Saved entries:

- - - - -

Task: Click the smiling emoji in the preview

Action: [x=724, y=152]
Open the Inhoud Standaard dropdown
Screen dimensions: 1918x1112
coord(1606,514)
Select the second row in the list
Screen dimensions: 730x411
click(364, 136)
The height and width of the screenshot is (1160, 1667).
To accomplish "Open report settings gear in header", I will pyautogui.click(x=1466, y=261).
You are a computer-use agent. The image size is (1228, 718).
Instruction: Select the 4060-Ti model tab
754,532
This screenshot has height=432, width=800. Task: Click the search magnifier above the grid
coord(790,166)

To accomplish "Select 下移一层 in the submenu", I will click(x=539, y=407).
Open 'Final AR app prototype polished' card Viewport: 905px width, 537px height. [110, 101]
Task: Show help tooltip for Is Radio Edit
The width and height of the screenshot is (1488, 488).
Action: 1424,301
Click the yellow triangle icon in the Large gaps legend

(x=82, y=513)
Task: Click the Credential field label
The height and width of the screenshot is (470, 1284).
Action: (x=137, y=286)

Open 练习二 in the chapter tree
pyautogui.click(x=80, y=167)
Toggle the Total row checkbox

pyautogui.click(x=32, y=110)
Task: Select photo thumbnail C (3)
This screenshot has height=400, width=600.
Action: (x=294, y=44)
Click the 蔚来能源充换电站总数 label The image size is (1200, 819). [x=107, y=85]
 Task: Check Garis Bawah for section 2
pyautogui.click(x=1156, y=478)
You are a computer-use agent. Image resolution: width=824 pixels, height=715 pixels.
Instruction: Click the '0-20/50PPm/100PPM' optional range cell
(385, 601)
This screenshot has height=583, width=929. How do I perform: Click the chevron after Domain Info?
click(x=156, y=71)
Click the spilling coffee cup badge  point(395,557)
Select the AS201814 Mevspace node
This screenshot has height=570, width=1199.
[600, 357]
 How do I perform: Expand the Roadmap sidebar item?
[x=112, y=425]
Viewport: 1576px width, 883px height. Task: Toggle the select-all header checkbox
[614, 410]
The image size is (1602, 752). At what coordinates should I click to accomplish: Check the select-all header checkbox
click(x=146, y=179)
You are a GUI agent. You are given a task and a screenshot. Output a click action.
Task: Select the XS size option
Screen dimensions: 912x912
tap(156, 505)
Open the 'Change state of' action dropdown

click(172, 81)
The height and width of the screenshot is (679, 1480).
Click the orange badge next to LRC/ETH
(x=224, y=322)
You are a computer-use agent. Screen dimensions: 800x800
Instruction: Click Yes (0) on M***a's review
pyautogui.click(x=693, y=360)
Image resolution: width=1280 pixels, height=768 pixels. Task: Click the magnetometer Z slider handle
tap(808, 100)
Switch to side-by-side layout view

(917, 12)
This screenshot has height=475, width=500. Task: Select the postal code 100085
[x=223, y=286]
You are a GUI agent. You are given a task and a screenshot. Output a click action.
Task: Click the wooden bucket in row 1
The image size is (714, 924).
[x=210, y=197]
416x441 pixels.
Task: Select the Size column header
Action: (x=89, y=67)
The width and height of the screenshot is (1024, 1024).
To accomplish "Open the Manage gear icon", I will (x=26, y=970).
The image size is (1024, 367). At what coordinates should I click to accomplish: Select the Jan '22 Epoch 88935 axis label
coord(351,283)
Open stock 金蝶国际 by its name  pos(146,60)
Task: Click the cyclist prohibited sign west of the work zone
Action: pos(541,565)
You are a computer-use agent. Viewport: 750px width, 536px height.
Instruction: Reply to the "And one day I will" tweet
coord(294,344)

- - - - -

Requirement:
Only a verbatim transcription of the lines from the one containing "Task: Click the wooden bucket in row 1" through the last line of the records counts as the answer.

Output of the task:
Task: Click the wooden bucket in row 1
The image size is (714, 924).
[x=210, y=197]
416x441 pixels.
Task: Select the Size column header
Action: (x=89, y=67)
The width and height of the screenshot is (1024, 1024).
To accomplish "Open the Manage gear icon", I will (x=26, y=970).
The image size is (1024, 367). At what coordinates should I click to accomplish: Select the Jan '22 Epoch 88935 axis label
coord(351,283)
Open stock 金蝶国际 by its name  pos(146,60)
Task: Click the cyclist prohibited sign west of the work zone
Action: pos(541,565)
You are a computer-use agent. Viewport: 750px width, 536px height.
Instruction: Reply to the "And one day I will" tweet
coord(294,344)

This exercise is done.